Consider the Cottage Cheese

The discussion was lively, and the food was making its rounds as we sat at my parents’ oval kitchen table. My four-year-old nephew was usually the center of attention, but today for some reason, everyone was involved in a conversation that had nothing to do with him. In fact, no one was paying attention to him until I looked over, astonished at what was happening on his plate.

“What are you doing?”

“Making a sandwich.”

“With cottage cheese?”

“’Yep!”

“Yuk! Why?”

“’Cause I asked for the ham, but nobody passed it to me.”

I think we all felt bad about not hearing him ask for the sandwich meat, but we were also amazed at his ingenuity. He had worked around his problem and ended up with a sandwich just the same.

In case you are unaware, cottage cheese is not usually sandwich material, but it was all that was within his reach. He didn’t care that no one has probably ever made a cottage cheese sandwich or that it has ever made an appearance as a menu item, and hopefully never will.

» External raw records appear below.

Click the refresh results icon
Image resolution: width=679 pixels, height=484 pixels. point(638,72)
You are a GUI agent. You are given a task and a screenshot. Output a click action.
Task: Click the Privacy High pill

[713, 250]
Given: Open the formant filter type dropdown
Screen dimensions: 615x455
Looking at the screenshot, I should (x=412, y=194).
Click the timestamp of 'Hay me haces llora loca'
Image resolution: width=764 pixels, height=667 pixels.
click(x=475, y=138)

The problem of needing a sandwich was his and he decided to solve it. He wasn’t mad or upset; in fact, I think he was rather proud of himself.

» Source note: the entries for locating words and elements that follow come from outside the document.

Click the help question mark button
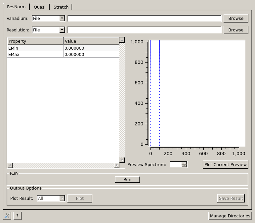Image resolution: width=255 pixels, height=223 pixels. [17, 216]
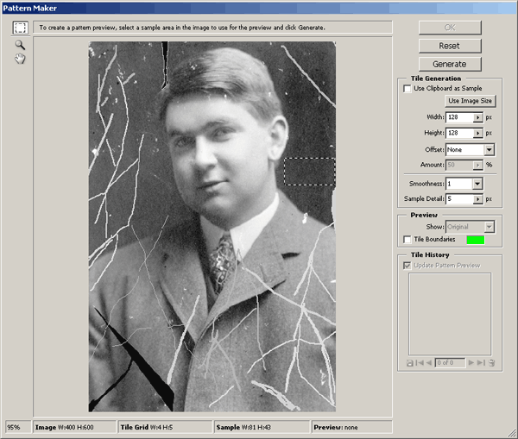Toggle Update Pattern Preview checkbox
This screenshot has width=518, height=439.
[407, 265]
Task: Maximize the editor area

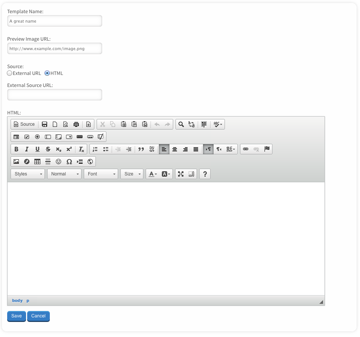Action: coord(181,174)

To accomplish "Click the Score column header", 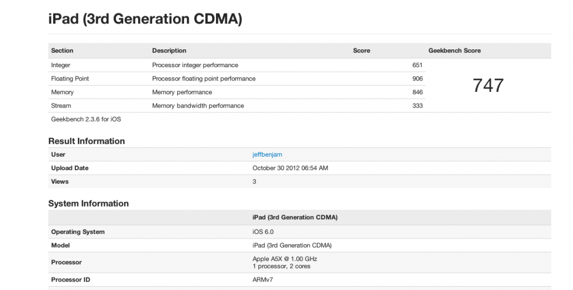I will click(361, 51).
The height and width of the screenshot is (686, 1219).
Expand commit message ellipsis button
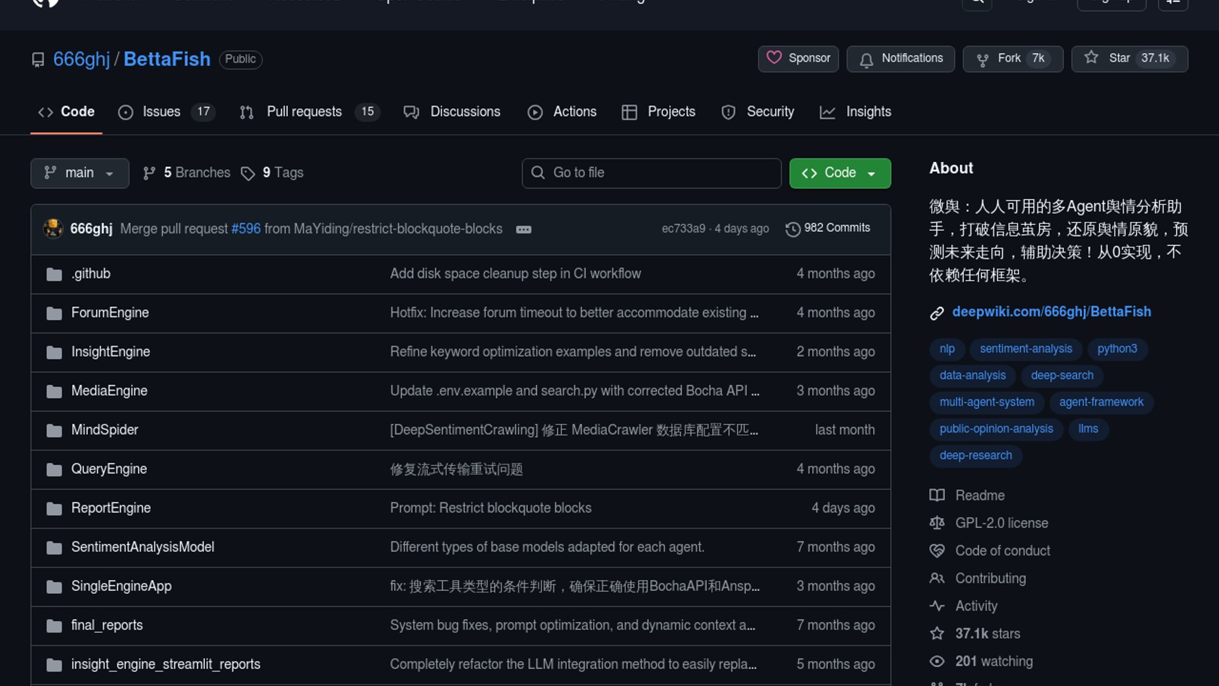pyautogui.click(x=523, y=229)
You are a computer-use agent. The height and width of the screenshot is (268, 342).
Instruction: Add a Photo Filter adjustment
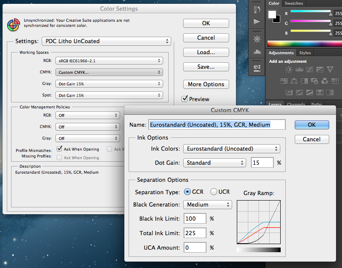click(x=314, y=81)
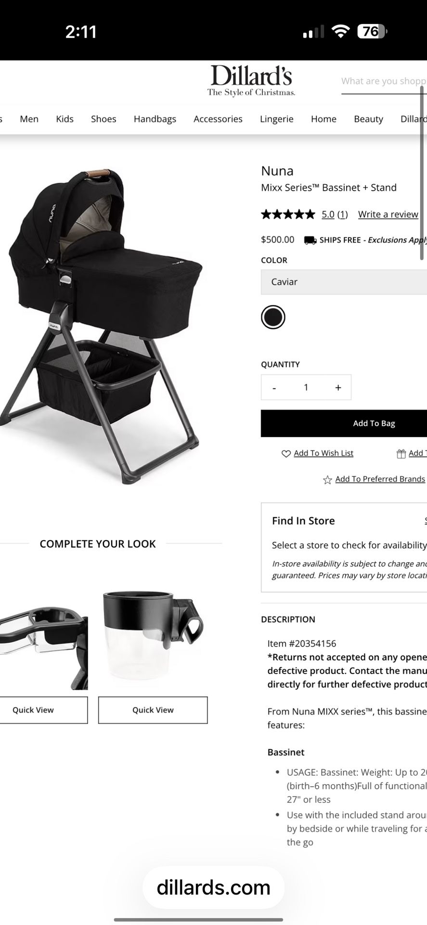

Circumstances sometimes lie to us and tell us there’s no way, but there is almost always a way. It’s just that sometimes it’s not our way: the way we envisioned. Instead, it is the way we would never think of until we seemingly have no options.

I’m not sure what type or size of problem you are wrestling with, but maybe it’s time to consider the cottage cheese. It’s not settling for less; it’s simply trying something new, trying something you would have never considered had the ham not been within reach.

My nephew ate his cottage cheese sandwich without complaining or blaming. In fact, he acted like it was good. I’m not sure if he ever ate another cottage cheese sandwich again, but for that moment, it served its purpose.

(This story reminds me of the peanut butter and onion sandwiches my dad used to make and I wonder if that combo arose from not being able to reach the ham when he was little.)

The Apostle Paul wrote,

“I know what it is to be in need (ham is out of reach and no one is listening), and I know what it is to have plenty (the plate of ham is right in front of you).

I have learned the secret of being content in any and every situation, whether well fed or hungry, whether living in plenty or in want. I can do all this through him who gives me strength.”